Thursday 30 April 2020

Are the old more dispensable than the young


Subject: Are the old more dispensable than the young.


The global pandemic has caused us to consider many ethical and moral questions, not least does the saving of an old persons life have more value than the saving of a younger person. Should a doctor ration the occupancy of ventilators for the young with the argument that the older persons life is nearly finished and the young can be more productively kept alive.
There has always been a point when the doctor makes a decision not to continue treatment of a patient to alleviate any further suffering if no cure is in sight but this is very different since being allowed to continue to live by being helped to breath through the ventilator does assume that there is light at the end of the tunnel.

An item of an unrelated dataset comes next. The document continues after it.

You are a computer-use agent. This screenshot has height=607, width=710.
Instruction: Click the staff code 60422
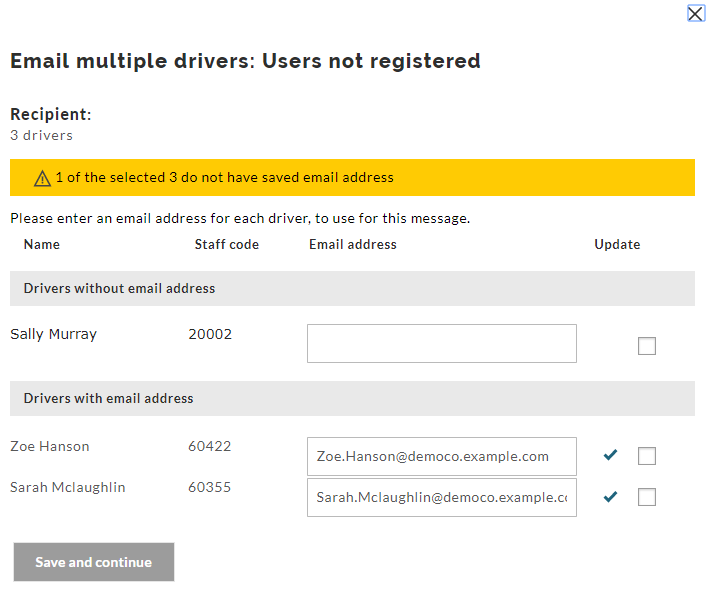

Much of modern day medicine is focused on keeping people alive by artificial means whilst waiting for the body to find its own remedy to illness or for new treatments and drugs to come along and effect a cure. It's often questionable, the extent medical intervention seems to go beyond the call of duty and people are kept alive because they can rather than in the best interests of the patient. Is it never in the best interests of the patient to let them die and how often we are incredulous at the pontifications of government not to allow, under carefully controlled circumstances, people to choose for themselves to end their own life if their lives have become intolerable.
How much more problematic that one can oversee the rationing of ventilators and yet harass the loving relatives if some one seeks an end to their life at a clinic in Switzerland and they have been a party to the event.
Do years 'still to live' equate equally with those lived. Is there an equation between the value of a citizen who has lived a blameless life and is old and a younger person who may have and may still commit all kinds of crime and be an ongoing problem to the society which saved him in preference to the pensioner.
'First come first served' against a valuatory  accountancy which perhaps takes all kinds of estimates into the mix. Not only age but their social history including time spent in jail, perhaps the school they attended, any disabilities they might have, any religious affiliation  even their gender might effect their score.
It's an Orwellian world where the Hippocratic Oath is turned on its head and lives, when at their most vulnerable are in the hands of the expert who owes his living to a committee who's ultimate duty is towards the shareholder.